> Your goal: Please show all lines of the records that include "height".
____ Data for processing
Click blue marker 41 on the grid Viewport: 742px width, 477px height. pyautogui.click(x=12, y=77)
________
____ Data for processing
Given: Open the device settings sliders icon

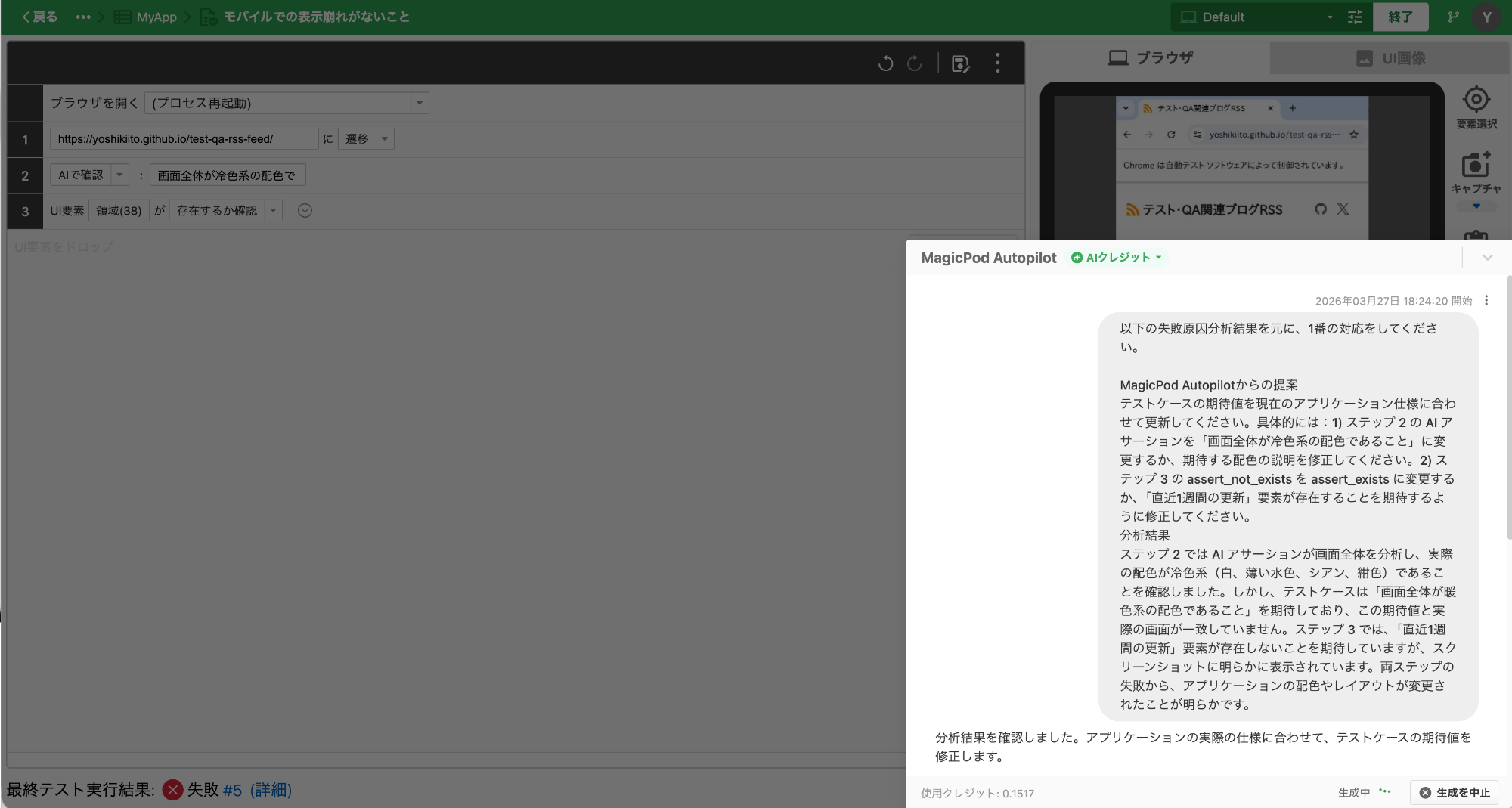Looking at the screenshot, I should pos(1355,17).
________
____ Data for processing
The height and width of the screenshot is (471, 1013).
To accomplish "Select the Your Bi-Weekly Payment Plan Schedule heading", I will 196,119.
________
> Solution to the exercise:
Click blue marker 41 on the grid Viewport: 742px width, 477px height. pyautogui.click(x=12, y=77)
The height and width of the screenshot is (471, 1013).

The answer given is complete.